Corrupting The Judiciary

There is a bedrock principle of ethical behavior that requires avoiding conflicts of interest. If someone serves on a board or commission, for example, and a pending case has been brought by a relative or close friend,  we expect that person to recuse–to abstain from participation in the decision.

When the issue is judicial behavior, it is even more important to avoid even the appearance of bias or impropriety, because the legitimacy and effectiveness of the judicial system depends upon public confidence in the probity and disinterestedness of judges.

One of the (multitude of) problems with Trump’s nomination of unqualified judicial candidates that Mitch McConnell then rams through the confirmation process is that ethical behavior is one of the qualifications a number of them appear to lack.

A recent report originally penned by David Badash for The New Civil Rights Movement is a troubling example.

Legal experts are scratching their heads after a federal judge appointed by President Donald Trump announced on Tuesday he is delaying handing down his decision in a Trump tax returns case until other federal judges hand down their decisions in other Trump cases. That judge is a former Trump transition team volunteer and has donated to the Trump campaign.

District Judge Trevor McFadden of the U.S. District Court for the District of Columbia announced he will hold up his ruling in a case brought by the House Ways and Means Committee against the U.S. Treasury Dept. The case involves gaining access to six years of Trump’s tax returns. The law clearly says the IRS “shall” hand them over to Congress. The Trump administration says Congress has no right to investigate.

This is not a case where legal or factual complexities require time-consuming analysis. This is a case in which a judge has a blatant conflict of interest, and should have recused himself.

STATED EXERCISE A
From the listing, copy out word for word the lines starting with the one that contains "How do I perform: Open the Dtc-68" and going on through the one that contains "will (x=111, y=60).".

RECORDS FOR THE EXERCISE
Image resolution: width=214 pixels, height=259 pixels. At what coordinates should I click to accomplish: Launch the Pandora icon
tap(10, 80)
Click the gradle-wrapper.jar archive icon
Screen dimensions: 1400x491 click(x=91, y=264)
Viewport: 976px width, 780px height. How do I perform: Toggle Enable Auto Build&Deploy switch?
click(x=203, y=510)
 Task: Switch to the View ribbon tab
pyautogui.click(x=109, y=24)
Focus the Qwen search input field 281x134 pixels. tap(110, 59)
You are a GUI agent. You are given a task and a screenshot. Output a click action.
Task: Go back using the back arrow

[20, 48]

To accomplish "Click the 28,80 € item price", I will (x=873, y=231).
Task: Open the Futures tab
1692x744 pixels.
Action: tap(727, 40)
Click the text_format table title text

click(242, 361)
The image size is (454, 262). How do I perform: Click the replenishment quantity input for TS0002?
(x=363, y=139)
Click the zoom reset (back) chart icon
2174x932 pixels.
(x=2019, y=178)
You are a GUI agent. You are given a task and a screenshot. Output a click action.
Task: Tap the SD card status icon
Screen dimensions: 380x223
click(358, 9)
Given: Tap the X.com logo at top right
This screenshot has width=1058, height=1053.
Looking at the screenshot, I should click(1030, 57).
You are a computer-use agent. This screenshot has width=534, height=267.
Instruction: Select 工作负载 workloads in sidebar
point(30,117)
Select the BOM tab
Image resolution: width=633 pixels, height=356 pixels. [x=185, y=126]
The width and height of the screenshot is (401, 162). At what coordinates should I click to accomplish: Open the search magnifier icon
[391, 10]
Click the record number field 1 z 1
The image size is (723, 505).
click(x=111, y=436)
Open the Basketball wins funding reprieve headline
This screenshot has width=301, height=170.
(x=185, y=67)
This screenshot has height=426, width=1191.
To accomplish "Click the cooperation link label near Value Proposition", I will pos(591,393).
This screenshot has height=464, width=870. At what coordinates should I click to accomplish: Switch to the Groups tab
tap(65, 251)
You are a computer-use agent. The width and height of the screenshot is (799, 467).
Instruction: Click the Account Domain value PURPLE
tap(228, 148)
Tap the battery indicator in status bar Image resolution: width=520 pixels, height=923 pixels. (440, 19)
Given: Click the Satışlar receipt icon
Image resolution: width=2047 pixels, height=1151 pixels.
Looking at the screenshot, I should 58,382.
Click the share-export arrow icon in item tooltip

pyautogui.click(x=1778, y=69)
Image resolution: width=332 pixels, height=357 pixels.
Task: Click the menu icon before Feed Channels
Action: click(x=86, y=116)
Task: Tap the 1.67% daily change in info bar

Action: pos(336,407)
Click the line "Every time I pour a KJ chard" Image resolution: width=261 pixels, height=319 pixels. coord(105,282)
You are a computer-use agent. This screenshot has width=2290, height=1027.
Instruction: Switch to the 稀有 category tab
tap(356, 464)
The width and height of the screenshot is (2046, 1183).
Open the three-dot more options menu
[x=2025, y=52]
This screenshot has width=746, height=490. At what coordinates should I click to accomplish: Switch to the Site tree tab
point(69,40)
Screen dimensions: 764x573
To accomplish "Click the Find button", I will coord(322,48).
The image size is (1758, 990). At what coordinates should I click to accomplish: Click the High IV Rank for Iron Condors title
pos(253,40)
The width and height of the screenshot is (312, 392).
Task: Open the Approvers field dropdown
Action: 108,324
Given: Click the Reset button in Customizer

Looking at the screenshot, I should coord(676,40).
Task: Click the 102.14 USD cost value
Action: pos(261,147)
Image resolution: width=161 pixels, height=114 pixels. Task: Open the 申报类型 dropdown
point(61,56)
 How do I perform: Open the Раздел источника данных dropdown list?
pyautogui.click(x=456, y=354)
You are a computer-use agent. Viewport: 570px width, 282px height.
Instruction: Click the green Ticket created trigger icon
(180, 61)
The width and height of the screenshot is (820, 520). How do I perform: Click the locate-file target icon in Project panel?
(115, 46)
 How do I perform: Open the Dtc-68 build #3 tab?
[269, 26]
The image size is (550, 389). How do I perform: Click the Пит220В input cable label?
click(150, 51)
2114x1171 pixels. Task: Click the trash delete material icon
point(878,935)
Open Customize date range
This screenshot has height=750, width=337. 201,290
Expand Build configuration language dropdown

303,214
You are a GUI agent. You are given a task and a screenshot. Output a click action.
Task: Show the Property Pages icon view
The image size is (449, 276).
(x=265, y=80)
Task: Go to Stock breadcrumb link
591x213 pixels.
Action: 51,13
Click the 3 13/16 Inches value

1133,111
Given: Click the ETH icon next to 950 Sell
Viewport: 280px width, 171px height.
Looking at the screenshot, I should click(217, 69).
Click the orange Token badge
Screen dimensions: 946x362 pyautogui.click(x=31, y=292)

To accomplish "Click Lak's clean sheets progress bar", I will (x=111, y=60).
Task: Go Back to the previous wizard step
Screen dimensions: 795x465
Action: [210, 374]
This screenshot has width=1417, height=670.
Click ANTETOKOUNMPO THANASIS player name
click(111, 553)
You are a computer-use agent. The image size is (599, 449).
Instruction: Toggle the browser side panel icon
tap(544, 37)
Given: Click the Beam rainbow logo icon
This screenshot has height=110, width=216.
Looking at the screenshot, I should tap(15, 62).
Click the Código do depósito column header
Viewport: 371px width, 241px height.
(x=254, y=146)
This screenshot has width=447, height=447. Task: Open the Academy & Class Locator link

STATED EXERCISE B
In the piece on corrupting the judiciary, which court is Trevor McFadden a district judge of?

SOLUTION A
 How do I perform: Open the Dtc-68 build #3 tab?
[269, 26]
The image size is (550, 389). How do I perform: Click the Пит220В input cable label?
click(150, 51)
2114x1171 pixels. Task: Click the trash delete material icon
point(878,935)
Open Customize date range
This screenshot has height=750, width=337. 201,290
Expand Build configuration language dropdown

303,214
You are a GUI agent. You are given a task and a screenshot. Output a click action.
Task: Show the Property Pages icon view
The image size is (449, 276).
(x=265, y=80)
Task: Go to Stock breadcrumb link
591x213 pixels.
Action: 51,13
Click the 3 13/16 Inches value

1133,111
Given: Click the ETH icon next to 950 Sell
Viewport: 280px width, 171px height.
Looking at the screenshot, I should click(217, 69).
Click the orange Token badge
Screen dimensions: 946x362 pyautogui.click(x=31, y=292)

To accomplish "Click Lak's clean sheets progress bar", I will (x=111, y=60).

SOLUTION B
The U.S. District Court for the District of Columbia.